Like the jacket says - intimate and strong, April 26, 2005
By Sarah_Red "sarah_red"

Currently pregnant, I hesitated to read this book because I didn't want to become more paranoid than I already am about various environmental problems. I was impressed by both Steingraber's voice - the intimate telling of her own story is funny, telling, and compelling without any of the other details - and with the unremitting rigor with which she marshals her facts. Instead of being overwhelemed by information on one or the other side of various US environmental debates, I found that the author brings a very well-researched and sensible perspective to the conversation.
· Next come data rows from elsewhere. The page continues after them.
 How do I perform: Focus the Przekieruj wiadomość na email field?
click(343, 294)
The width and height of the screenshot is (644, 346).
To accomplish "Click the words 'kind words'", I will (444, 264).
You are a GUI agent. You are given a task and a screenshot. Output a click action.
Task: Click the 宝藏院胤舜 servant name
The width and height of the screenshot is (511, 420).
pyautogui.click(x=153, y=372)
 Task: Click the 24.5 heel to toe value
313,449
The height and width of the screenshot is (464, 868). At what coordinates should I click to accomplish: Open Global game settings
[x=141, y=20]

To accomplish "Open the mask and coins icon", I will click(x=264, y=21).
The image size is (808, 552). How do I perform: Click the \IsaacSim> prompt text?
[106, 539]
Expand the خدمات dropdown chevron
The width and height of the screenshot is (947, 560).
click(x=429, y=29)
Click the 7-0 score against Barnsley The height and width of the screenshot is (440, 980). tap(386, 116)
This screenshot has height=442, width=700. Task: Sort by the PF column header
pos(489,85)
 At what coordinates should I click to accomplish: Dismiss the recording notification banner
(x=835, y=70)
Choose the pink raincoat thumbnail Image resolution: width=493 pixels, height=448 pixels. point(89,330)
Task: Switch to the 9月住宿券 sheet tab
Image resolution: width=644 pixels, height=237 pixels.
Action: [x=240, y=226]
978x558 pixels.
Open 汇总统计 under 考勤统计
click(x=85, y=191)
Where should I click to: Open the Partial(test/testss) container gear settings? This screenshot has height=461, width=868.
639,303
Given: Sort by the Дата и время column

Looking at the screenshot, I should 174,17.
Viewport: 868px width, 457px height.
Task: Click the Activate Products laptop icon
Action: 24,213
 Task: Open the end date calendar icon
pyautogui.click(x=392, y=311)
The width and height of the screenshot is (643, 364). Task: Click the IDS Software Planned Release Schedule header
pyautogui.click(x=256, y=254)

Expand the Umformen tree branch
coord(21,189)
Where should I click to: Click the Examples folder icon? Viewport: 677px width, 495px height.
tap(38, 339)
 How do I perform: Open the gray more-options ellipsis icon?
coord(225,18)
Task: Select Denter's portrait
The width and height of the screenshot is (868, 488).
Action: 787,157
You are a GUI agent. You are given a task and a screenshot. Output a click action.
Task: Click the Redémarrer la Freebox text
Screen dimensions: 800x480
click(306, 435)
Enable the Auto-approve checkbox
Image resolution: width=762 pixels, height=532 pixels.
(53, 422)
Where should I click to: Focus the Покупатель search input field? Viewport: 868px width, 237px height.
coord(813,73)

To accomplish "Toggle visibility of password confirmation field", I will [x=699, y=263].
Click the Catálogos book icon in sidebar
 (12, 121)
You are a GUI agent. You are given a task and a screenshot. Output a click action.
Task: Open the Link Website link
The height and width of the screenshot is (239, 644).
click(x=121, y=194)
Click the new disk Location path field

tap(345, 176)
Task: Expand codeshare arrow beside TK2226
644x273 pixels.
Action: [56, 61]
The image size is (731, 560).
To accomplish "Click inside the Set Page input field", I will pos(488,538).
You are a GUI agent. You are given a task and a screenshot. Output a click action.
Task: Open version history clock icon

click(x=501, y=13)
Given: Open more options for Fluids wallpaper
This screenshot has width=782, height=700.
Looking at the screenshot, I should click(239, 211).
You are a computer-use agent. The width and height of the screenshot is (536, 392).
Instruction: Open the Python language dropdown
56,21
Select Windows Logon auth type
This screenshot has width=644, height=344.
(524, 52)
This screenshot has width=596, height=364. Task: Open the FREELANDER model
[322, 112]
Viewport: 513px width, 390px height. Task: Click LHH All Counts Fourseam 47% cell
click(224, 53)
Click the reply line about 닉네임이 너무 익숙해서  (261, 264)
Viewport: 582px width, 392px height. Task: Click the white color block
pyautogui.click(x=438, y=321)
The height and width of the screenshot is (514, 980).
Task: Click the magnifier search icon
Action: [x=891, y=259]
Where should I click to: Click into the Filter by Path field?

Beautifully written as well as informative - well worth my time.



A Call to Arms, September 23, 2003
By "mooncalling"

This book is amazing, Ms Steingrabers style of writing - hard (and often frightening) facts interspersed with personal vignettes - makes it a pleasure to read. I couldn't put it down. As a childless woman I do wonder though, how a newly pregnant first time mother might react to such startling information; this is not a caution to avoid reading Ms Steingrabers book but rather a suggestion to read it well before conception or to allow time for the full impact of the book to be integrated (and perhaps the panic to recede). The truth would seem to be that there is no longer any clean air on this planet of ours and pollution of all kinds is a daily reality regardless of where in the world we live, breast fed human babies are at the top of the food chain therefore serious, long lasting action should be taken to protect our offspring from the concentrated amounts of toxins they can potentially receive inutero and postpartum - when you know what's going on, you can call for change. Happy reading.



So empowering, January 21, 2003
By Mrs Nicola Williams

I'm a breastfeeding counsellor here in the UK and do my best to keep up to date with research pertaining to anything to do with breastfeeding. This book, which I came upon purely by accident, opened my eyes to a whole new problem. I found the book so informing and so well written. I have a whole new avenue of personal research to investigate now and, I have information to share with parents who want it. I feel empowered because, as the last chapter offers, I have ideas now as to how I can play my part in making the world of breastfed babies, my own and others, a safer place to live. With grateful thanks to Sandra for opening my eyes.